What is needed — Write out the data again exactly, skipping every picture.

Data provided —
::::::::::

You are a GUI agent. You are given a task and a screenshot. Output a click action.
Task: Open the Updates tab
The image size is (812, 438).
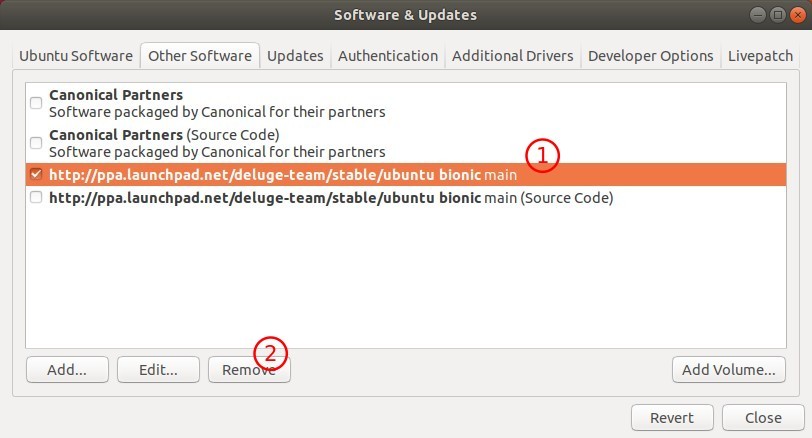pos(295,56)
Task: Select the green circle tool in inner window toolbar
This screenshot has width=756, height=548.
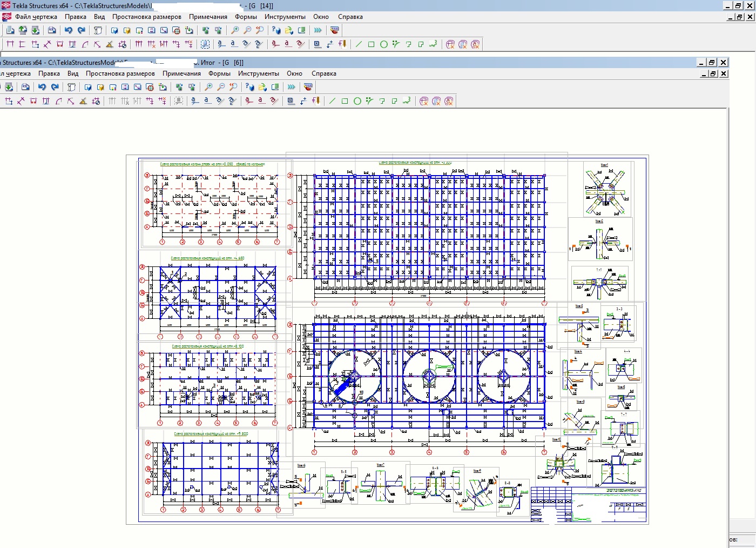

::::::::::

Response to the exercise —
You are a GUI agent. You are given a task and a screenshot. Output a click action.
Task: Open the Updates tab
The image size is (812, 438).
pos(295,56)
Task: Select the green circle tool in inner window toolbar
This screenshot has width=756, height=548.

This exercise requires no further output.